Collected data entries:
((
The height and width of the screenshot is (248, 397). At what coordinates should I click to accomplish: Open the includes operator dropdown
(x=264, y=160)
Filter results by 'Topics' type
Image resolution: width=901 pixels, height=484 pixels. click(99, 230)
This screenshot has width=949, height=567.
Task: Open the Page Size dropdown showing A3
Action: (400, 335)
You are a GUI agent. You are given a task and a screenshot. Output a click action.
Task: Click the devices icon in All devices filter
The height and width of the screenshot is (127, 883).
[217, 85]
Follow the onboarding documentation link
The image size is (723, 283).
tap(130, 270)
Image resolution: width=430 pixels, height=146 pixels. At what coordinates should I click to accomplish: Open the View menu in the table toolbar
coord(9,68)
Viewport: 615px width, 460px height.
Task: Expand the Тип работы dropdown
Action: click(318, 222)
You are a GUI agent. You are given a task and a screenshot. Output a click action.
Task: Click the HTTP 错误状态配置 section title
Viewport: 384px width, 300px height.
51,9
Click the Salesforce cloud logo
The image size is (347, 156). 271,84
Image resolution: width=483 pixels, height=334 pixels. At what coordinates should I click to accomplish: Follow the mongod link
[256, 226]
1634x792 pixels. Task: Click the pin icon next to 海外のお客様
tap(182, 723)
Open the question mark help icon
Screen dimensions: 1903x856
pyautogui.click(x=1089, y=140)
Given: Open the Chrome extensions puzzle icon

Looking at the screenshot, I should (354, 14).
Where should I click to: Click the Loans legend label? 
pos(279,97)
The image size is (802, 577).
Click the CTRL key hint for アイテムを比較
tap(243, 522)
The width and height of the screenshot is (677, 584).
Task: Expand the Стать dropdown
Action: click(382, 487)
))
Brief » Give exactly, and nothing besides, the lines from the one in which "Screen dimensions: 1903x856" occurs through the end of the records.

Exercise output »
Screen dimensions: 1903x856
pyautogui.click(x=1089, y=140)
Given: Open the Chrome extensions puzzle icon

Looking at the screenshot, I should (354, 14).
Where should I click to: Click the Loans legend label? 
pos(279,97)
The image size is (802, 577).
Click the CTRL key hint for アイテムを比較
tap(243, 522)
The width and height of the screenshot is (677, 584).
Task: Expand the Стать dropdown
Action: click(382, 487)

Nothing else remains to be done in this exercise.